Grease two loaf pans and evenly pour batter into each one.   Bake at 350°F for 40 minutes or until toothpick inserted in the center comes out clean.   Cool in pans for 10 minutes, take the loaves out of the pans and place on racks to cool for 20 minutes, pour glaze atop the loaves and eat while they're warm! 

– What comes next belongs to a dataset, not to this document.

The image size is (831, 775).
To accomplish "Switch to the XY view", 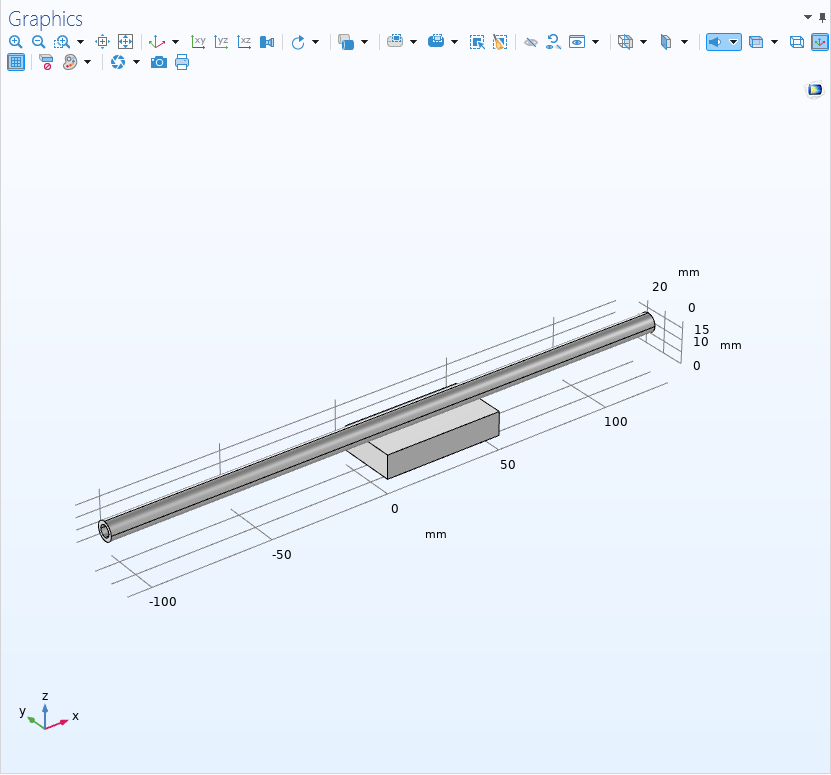I will (x=199, y=42).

Glaze (Makes enough for one loaf)

1/3 cup fresh lemon juice 
1-2 tablespoons confectioners sugar 
1/2 - 1 teaspoon of orange zest, fresh or dried


Sunday, July 13, 2014

New Name, New Look

Hey there everyone!

I'm very excited to announce that I have changed my blog brand name from "Southern Ways" to "Citrus and Sunshine".  I will try my best to post regularly here on the blog from now on, as I've failed to do the past few months due to a busy schedule constantly.  

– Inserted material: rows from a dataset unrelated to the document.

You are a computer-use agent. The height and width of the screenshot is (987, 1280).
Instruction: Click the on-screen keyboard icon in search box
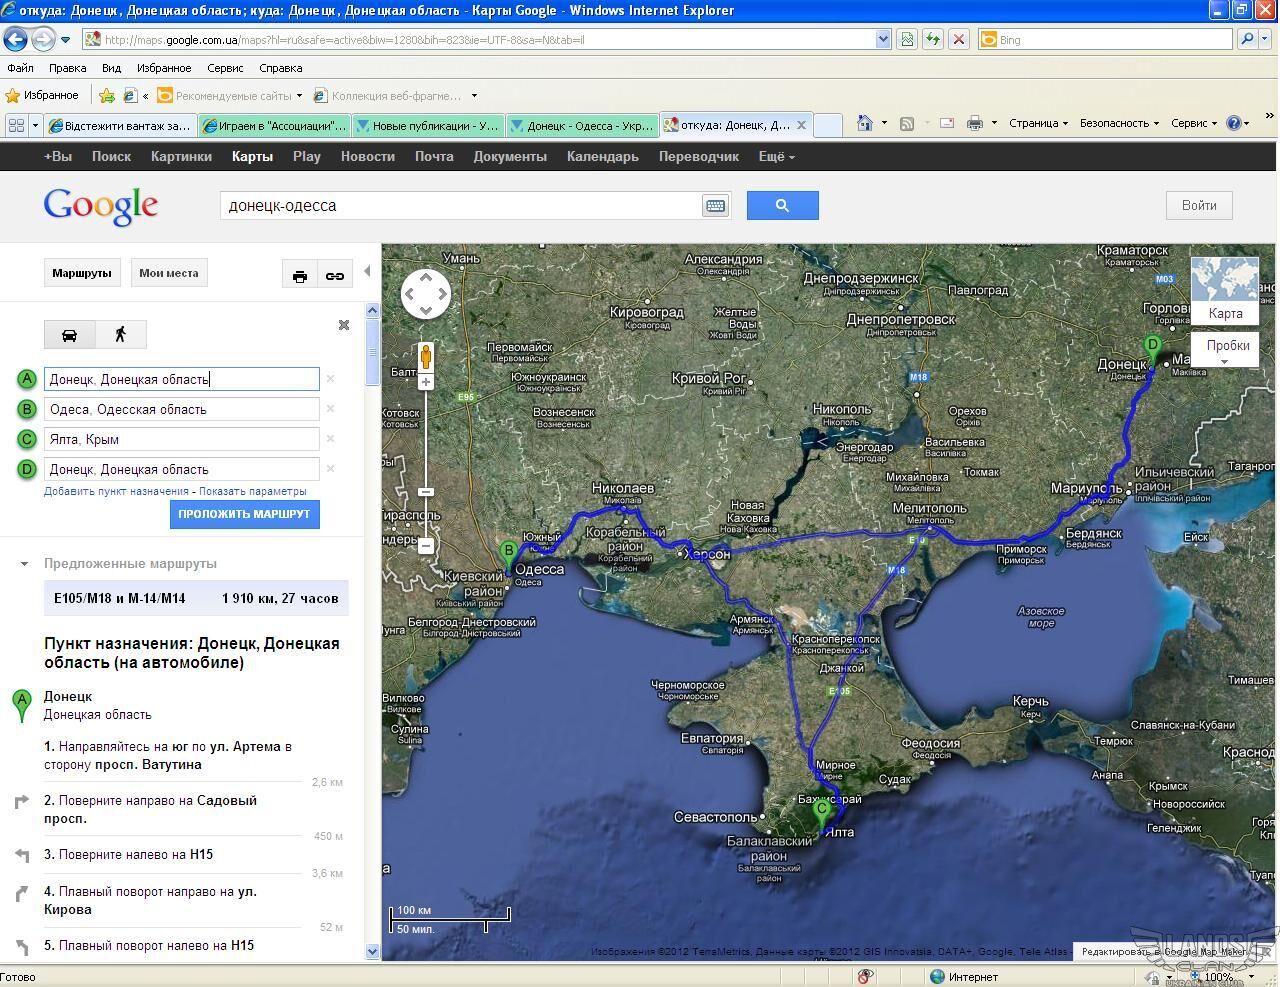(715, 206)

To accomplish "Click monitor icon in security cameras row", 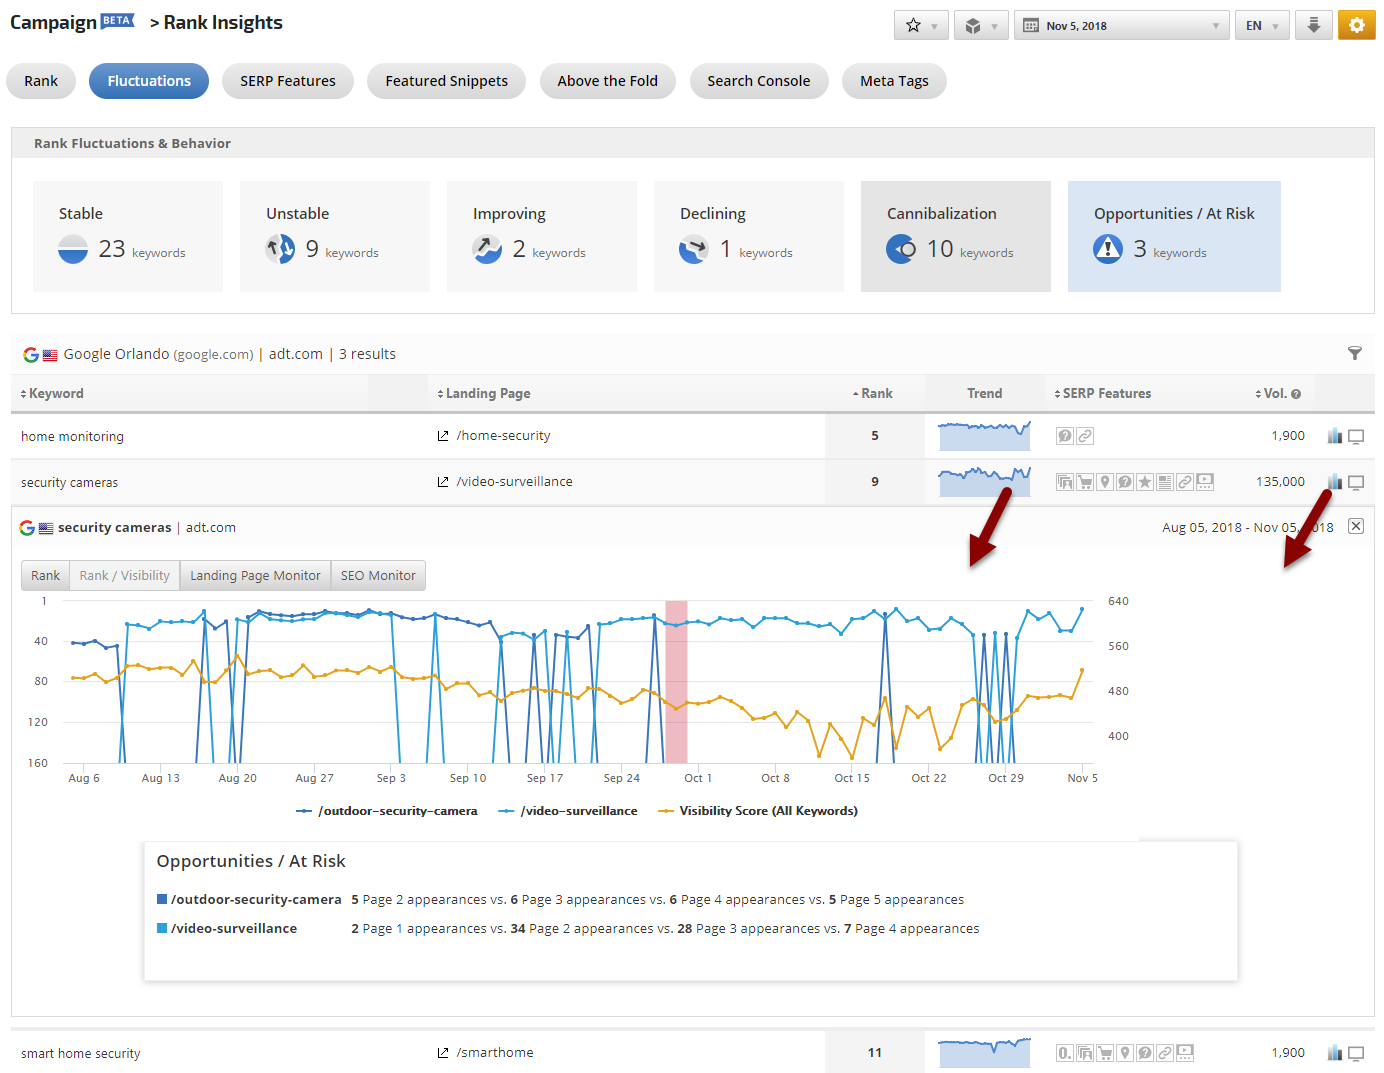I will click(x=1356, y=482).
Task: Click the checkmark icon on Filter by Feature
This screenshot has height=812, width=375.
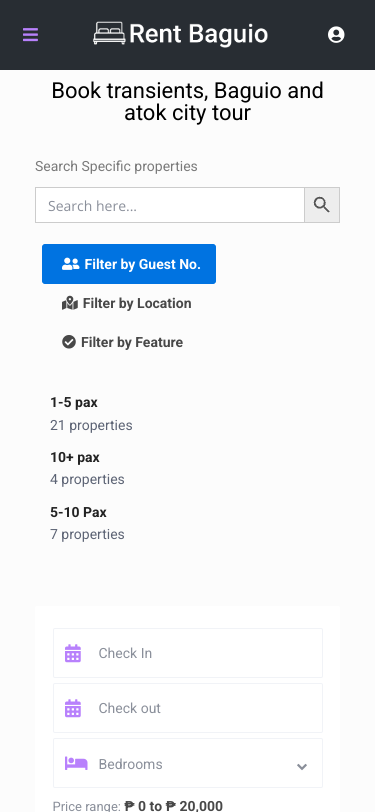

Special thanks to my talented sister for the lovely new look! 

You can find me on the listed social networking sites:

Instagram | citrus.and.sunshine

Google+ | Citrus and Sunshine

Hope ya'll like it!

Saturday, May 10, 2014

:: Oatmeal Cookies ::

Oatmeal cookies are my absolute favorite to chocolate chip. ;)

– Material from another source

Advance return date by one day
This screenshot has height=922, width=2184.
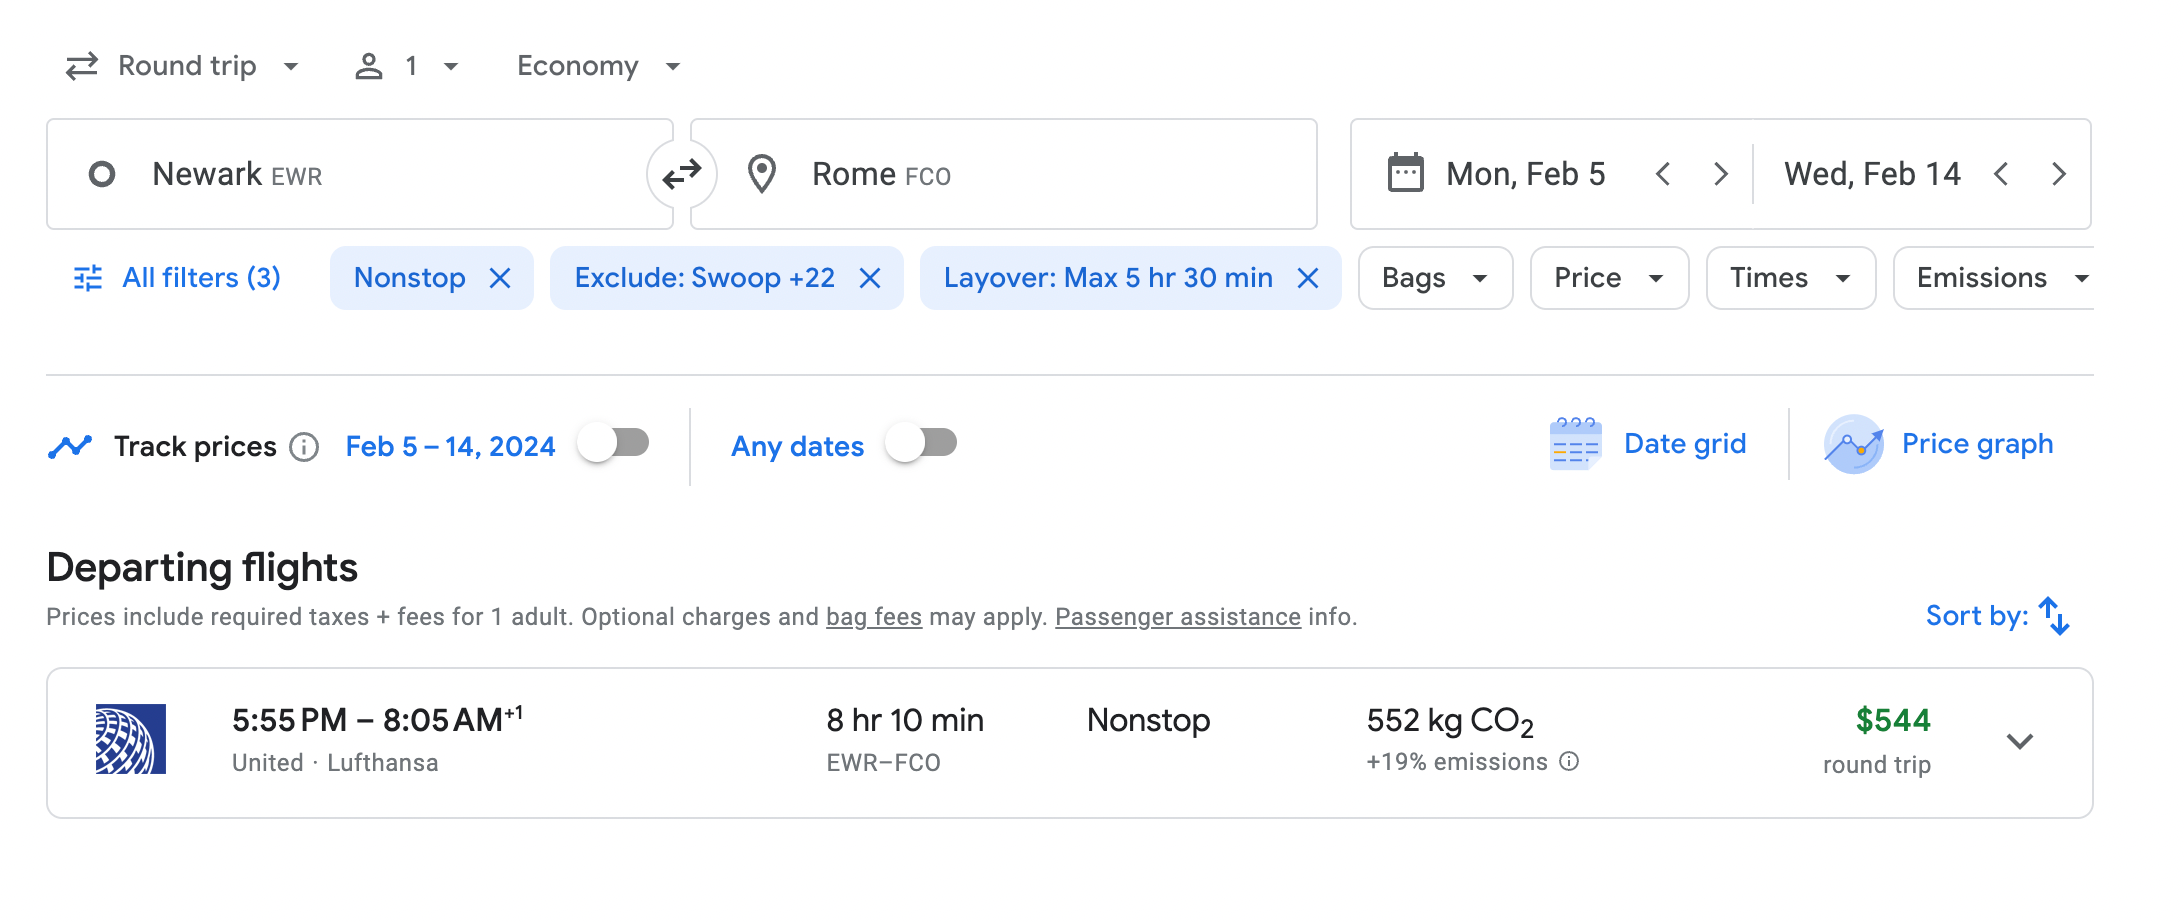(x=2058, y=175)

I could eat the whole bowl of batter, quite honestly! 

They're quick and easy. 

Oven: 375°
Makes 36


1 cup all-purpose flour
1/2 teaspoon baking powder
1/2 teaspoon baking soda
1/2 teaspoon salt
1 stick butter
1/2 granulated sugar
1/3 cup brown sugar
1 egg
2 tablespoons milk
1/2 teaspoon vanilla
1 cup rolled oats
1/4 cup walnuts(optional)
Dash of nutmeg

Stir together flour, baking powder, soda, salt and nutmeg.
Cream butter, add sugars and beat till fluffy.
Add egg, milk, and vanilla; beat well.  Add dry ingredients to beaten mixture, beating till well combined.  Stir in oats and walnuts.   Place cookies, in 1 inch balls, onto an un-greased cookie sheet.  Bake for 10-12 minutes.  

Monday, April 21, 2014

::Carrot Cake with Cream Cheese Frosting::

Carrot Cake lover?  Then you'll love this one!  I made this for dessert Easter Sunday, and everyone loved it.

Preheat oven to 325°F 


 2 cups sugar 
1 1/2 cups vegetable oil 
4 large eggs 
2 cups all purpose flour 
2 teaspoons baking powder 
2 teaspoons baking soda 
1 teaspoon salt 
1 teaspoon ground cinnamon 
3/4 teaspoon ground nutmeg 
3 cups finely grated peeled carrots 
1/2 cup chopped pecans 

Cream Cheese Frosting: 
4 cups confectioners sugar 
2-8oz packages cream cheese 
4 teaspoons pure vanilla extract 
1 stick butter(salted is better)

For cake:  Lightly grease three 9-inch-diameter cake pans with cooking spray, line bottom of pans with waxed paper, lightly grease waxed paper, also. 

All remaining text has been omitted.